行動療法や食コーチングの以前と以後とでは、
食事相談のカタチがまったく変わった。
だから、私に責任を問われても困る。
法学に「事後法」という概念があって、あとからできた法律で、
それ以前の罪を裁くことはできない、という原則があるという。
……などと、ここでは自己弁護をするのが目的ではなく、
要は、「健康サポート」という世界の夜が、いま明けようとしている、ということを強調したい。

しかし、現在のわれわれの食の情報環境は、多くの点で夜明け前である。
大手新聞が、食の問題を継続的にとりあげているのはよいが、
しめくくりに登場するコメンテーターのほとんどが、現状を憂いて落着する。
「飽食の時代が続いている」「ファストフードは問題」「一汁三菜が崩れつつある」
「食事量の基準がない」
そしてしまいには、「食糧自給率が低い」「食品のメーカーや流通に道義がない」
と、栄養的な問題とはあまり関係ない話にまで話を広げて煙幕を張る。
どうすればよいか、という結論がない。これがコメントといえるのか。
世界一の長寿国ともなると、日本を代表する識者も論ずべきテーマを失う。
自分にアイディアがない人は、それでも自分の存在感を示すために
悲観論を展開する。

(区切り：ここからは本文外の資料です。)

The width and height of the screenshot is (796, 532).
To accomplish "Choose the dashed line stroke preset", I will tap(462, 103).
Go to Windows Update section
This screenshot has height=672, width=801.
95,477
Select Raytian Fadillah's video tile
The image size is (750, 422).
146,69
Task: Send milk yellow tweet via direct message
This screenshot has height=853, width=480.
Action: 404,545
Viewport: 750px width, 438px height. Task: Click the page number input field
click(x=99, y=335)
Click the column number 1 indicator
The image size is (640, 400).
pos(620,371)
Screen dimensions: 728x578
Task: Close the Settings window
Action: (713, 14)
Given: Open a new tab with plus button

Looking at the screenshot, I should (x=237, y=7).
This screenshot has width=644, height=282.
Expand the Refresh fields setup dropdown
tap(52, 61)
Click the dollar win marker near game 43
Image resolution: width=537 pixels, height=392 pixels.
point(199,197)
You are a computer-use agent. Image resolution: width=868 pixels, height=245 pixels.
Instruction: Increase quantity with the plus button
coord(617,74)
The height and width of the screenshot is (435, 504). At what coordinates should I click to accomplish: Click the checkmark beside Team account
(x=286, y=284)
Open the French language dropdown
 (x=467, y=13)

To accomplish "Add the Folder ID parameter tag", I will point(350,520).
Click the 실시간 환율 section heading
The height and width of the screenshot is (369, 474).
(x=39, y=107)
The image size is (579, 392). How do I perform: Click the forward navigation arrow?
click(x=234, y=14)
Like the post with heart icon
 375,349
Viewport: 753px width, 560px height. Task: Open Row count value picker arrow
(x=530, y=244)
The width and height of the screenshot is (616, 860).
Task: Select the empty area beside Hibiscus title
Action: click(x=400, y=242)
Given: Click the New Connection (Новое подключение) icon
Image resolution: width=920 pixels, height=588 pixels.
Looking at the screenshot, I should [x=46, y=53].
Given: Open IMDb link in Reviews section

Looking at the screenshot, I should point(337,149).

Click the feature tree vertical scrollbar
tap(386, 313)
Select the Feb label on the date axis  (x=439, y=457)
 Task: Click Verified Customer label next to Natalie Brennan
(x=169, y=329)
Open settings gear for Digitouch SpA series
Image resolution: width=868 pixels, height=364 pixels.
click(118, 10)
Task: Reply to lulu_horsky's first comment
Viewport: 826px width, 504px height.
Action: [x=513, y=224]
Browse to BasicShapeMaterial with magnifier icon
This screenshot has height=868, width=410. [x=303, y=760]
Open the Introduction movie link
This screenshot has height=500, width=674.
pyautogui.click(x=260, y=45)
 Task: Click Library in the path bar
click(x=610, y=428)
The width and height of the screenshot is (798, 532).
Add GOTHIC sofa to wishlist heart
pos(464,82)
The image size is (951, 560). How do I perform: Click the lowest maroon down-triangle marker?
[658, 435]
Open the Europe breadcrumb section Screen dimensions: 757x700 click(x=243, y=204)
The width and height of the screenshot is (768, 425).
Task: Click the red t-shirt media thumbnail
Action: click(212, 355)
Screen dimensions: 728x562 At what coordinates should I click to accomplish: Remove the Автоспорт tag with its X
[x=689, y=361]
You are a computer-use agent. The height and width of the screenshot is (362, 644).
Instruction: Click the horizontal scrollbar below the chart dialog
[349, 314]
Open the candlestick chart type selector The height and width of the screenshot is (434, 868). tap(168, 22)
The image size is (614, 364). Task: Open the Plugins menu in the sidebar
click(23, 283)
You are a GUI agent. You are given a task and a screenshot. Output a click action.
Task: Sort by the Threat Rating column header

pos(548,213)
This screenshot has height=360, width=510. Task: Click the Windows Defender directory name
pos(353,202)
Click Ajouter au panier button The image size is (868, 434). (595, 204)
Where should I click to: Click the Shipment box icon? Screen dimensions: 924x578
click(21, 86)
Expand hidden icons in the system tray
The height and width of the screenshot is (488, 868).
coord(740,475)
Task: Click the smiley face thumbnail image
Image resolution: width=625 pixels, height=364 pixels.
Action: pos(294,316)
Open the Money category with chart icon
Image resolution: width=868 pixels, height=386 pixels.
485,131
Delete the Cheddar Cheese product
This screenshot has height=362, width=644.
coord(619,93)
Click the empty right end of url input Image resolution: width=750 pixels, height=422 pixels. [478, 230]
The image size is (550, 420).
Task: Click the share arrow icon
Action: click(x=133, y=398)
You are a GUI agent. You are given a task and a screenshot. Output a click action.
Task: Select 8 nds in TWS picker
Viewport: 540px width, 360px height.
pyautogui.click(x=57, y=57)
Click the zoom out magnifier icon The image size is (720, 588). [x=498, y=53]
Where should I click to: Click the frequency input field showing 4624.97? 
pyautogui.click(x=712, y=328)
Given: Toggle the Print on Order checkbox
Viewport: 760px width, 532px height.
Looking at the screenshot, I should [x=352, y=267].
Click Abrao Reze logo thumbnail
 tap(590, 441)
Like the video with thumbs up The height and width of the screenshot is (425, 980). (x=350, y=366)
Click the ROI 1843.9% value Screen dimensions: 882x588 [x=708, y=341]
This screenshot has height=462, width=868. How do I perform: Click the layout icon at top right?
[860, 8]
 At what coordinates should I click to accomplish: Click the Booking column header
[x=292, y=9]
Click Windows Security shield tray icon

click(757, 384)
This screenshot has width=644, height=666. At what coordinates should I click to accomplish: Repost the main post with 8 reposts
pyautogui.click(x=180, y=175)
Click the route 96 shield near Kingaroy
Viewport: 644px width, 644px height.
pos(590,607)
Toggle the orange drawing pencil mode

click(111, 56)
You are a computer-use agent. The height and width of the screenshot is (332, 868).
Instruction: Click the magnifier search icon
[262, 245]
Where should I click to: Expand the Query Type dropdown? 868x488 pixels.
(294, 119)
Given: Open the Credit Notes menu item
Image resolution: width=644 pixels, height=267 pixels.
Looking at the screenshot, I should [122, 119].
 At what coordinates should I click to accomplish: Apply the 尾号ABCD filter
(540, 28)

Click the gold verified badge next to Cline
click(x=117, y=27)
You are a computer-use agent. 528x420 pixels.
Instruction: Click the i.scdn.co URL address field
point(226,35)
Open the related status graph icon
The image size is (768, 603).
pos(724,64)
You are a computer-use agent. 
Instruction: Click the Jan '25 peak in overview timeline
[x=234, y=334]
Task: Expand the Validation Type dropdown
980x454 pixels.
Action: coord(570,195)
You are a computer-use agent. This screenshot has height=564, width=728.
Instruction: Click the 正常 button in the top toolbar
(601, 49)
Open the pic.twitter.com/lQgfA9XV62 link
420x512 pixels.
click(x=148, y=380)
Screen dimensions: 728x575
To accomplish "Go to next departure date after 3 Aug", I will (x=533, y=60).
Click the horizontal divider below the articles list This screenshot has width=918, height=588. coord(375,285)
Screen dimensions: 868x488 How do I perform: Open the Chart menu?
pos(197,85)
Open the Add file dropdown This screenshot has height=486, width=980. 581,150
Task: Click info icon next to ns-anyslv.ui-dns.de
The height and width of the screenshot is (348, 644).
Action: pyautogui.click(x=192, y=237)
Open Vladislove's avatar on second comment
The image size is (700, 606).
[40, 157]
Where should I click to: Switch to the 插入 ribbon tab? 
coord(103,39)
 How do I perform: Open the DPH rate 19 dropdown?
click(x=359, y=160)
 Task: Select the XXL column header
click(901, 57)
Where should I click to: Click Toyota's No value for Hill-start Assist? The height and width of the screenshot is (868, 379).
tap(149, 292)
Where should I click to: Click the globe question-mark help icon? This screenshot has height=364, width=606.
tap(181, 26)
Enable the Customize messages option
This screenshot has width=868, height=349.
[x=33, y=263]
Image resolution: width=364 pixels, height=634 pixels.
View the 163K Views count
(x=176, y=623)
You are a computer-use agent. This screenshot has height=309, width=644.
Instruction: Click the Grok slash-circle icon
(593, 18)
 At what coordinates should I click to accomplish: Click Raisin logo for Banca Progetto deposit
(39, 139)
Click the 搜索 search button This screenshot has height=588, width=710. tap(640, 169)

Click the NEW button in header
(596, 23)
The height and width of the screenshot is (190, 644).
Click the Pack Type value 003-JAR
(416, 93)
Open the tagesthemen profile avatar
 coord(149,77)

楽観より、悲観のほうが、素人目にはカッコイイから。
あと10年、いや、あと5年もすると、テレビや新聞、雑誌で
日本人の食事論を論じた人は、間違いなく笑われるだろう。
いやすでに、食コーチングを学んだ人たちは、着地点のない論者の論法を笑う。
テレビや新聞の企画立案者には、『栄養と料理』の元編集長が
自分の編集した雑誌の2ページが笑いのタネになっているいきさつを
なんらかの方法で伝えてやりたい。
一方、栄養士をはじめ、健康サポーターにとっては、ビジョンを固めるチャンスであ
り、それは社会的地位を確保するチャンスにつながる。
著名な学者、論者、斯界の先輩や上長に、「いま」を語る論点はない、
今年は、それを認めることからスタートしたらどうだろう。